Still, even during those surrounding years of GOP apostasy culminating in Bush-the-Younger’s pathetic anti-recession rebate checks to the American populace in May 2008, Republicans at least insisted that once the so-called “emergency” was over deficits needed to be reined in and, ideally, extinguished before the next economic downturn. And it was also assumed that the Fed would do its part to bring interest rates and financial conditions back to normalcy.
Not Donald Trump, however. On the fiscal side, the steady march to normalcy during the Obama Administration, when the deficit dropped from $1.4 trillion at the bottom the the Great Recession to $580 billion in FY 2016, was dramatically reversed by Trump-O-Nomics. Even before the egregious fiscal insanity of the 2020 pandemic stimmies, the Federal deficit had soared back to $983 billion by FY 2019.
Thereafter, of course, it was loony tunes time. The FY 2020 and FY 2021 deficits—both drastically inflated by the Donald’s stimmy measures including most of the contents of the Biden American Rescue Plan—-soared to a combined total of $5.9 trillion. As it happens, that’s equal to the total public debt incurred on the watch of 43 Presidents over the first 212 years of the Republic!

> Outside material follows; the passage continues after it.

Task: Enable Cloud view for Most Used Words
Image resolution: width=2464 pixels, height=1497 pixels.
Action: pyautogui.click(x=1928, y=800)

Needless to say, the Trump borrowing spree fostered serious distortions on the main street economy. The silly, erroneous idea that consumer spending (PCE) causes sustainable economic growth, in fact, got a huge kick in the pants.
Current PCE (personal consumption expenditures) was first artificially bloated by all the Trump stimmies, including the unpaid for tax cuts; and was then further fueled by an unprecedented build-up of household cash (see below). The latter continues to thwart the Fed’s belated attempt to bring inflation to heel up to this very day.